Google understands the "Allow:" keyword in robots.txt

At times you have to prevent users from seeing files under a certain folder such as the /admin/ or /wp-admin/ folder.

The easiest way to at least avoid having Google index those pages is to add a Disallow line in your robots.txt file. For example:

Disallow: /admin
Disallow: /wp-admin

This is great and 99% of the time it does exactly what you want. Only once in a while a programmer does it wrong and places a file that should be searchable under such folders. For example, maybe someone placed a style.css file which is access by pages other than just pages under /admin. In that case, the two lines above will prevent search engines from downloading that CSS file and as a consequence you may be penalized (because that search engine cannot be sure that the CSS is not going to hide the page entirely...)

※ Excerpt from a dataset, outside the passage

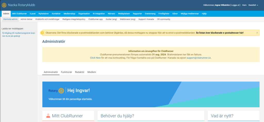The width and height of the screenshot is (264, 122).
Task: Open the Medlemskap menu
Action: click(x=69, y=14)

To correct the problem, you have two solutions. Either add many Disallow that prevent all files from being indexed or you can use the Allow command.

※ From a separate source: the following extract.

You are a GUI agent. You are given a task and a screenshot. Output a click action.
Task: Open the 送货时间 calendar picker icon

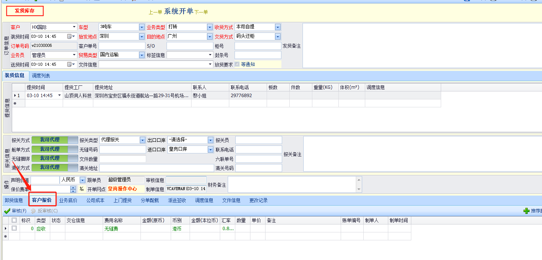coord(69,65)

IMPORTANT NOTE: the robots.txt website does not describe an Allow command. This is something that Google supports (and most certainly others who often follow Google's lead)

So for example, to disallow indexing of your PHP file but allow the CSS file, you would have something like this:

Disallow: /admin/*.php

This is easy if you know you just have files with the .php extension and the CSS file. If you have all sorts of files (.inc, .txt, etc.) then you would have to add a Disallow for each one of them as in;

Disallow: /admin/*.php
Disallow: /admin/*.inc
Disallow: /admin/*.txt

This becomes tedious, but not only that it means you take the risk of having a new file added with an extension which is not listed there and if that new file should not be indexed, that's not going to work unless you remember to add a Disallow in your robots.txt file (and long term that's pretty much impossible to do.)

Instead we want to use the Allow command to just allow what we think is allowed such as the CSS file. It could also be images (JPEG, GIF, PNG), movies, MP3, etc.

Disallow: /admin
Allow: /admin/*.css

These two lines will be interpreted by GoogleBot as, disallow anything under /admin, unless the full path and filename ends with .css.

This is really much better. Again, it will disallow everything except the few exceptions you introduce. That means when you add a new file with a new extension, you have absolultely nothing to do.